TASK DETAILS:
Gather every line of the material below that contains the string "pixels", and copy each one in full.

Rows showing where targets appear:
__________________________________________________

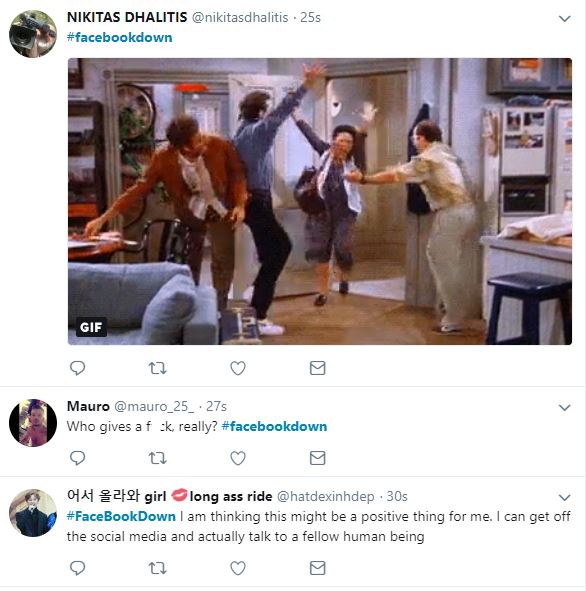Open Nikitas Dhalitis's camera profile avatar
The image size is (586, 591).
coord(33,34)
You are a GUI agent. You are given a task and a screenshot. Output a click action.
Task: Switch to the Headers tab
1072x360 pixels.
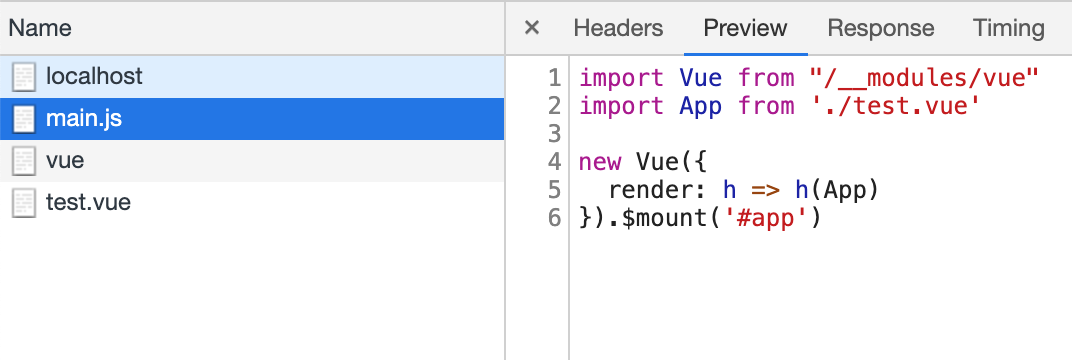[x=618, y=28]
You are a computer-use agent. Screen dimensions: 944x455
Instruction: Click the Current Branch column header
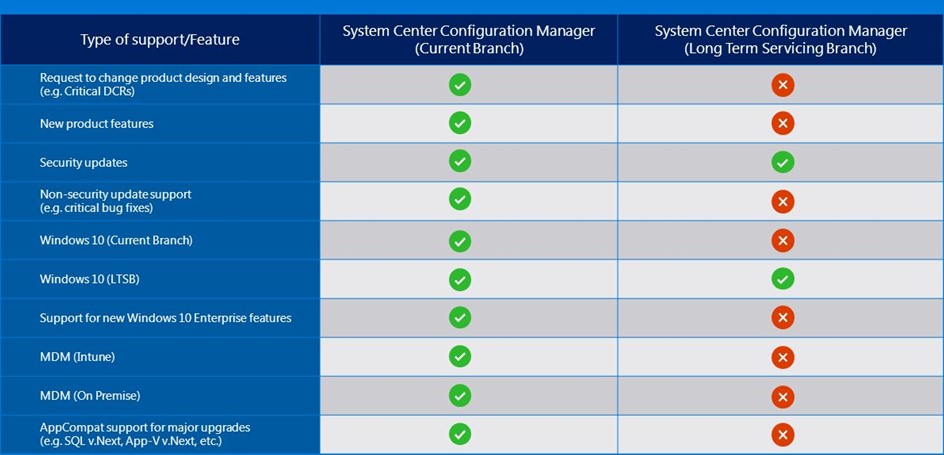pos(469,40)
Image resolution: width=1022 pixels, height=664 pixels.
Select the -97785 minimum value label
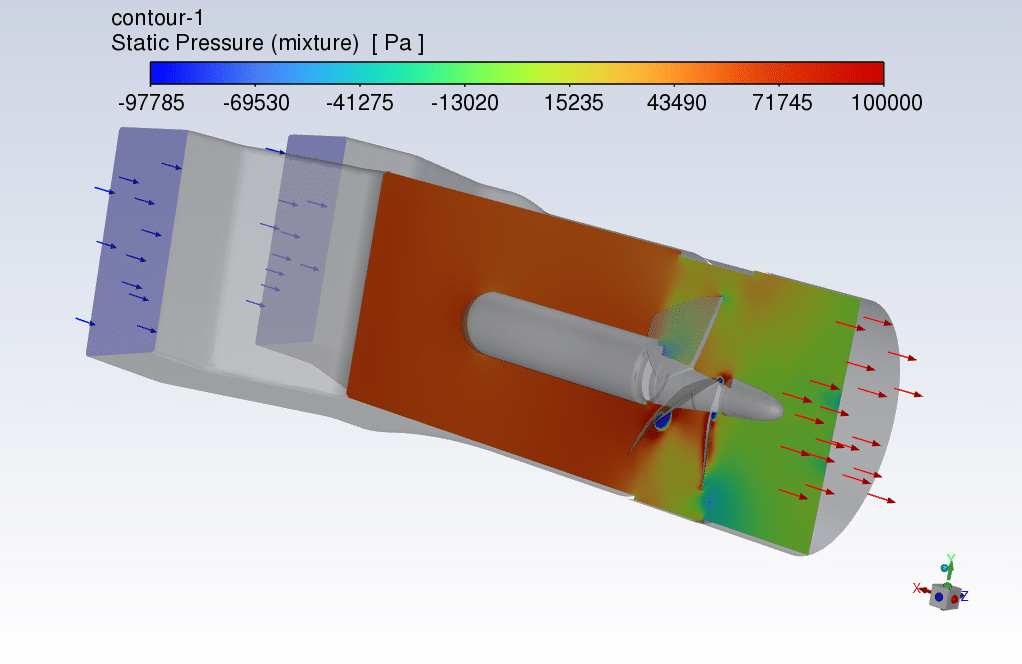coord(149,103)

__________________________________________________

FINISHED ANSWER:
1072x360 pixels.
Image resolution: width=1022 pixels, height=664 pixels.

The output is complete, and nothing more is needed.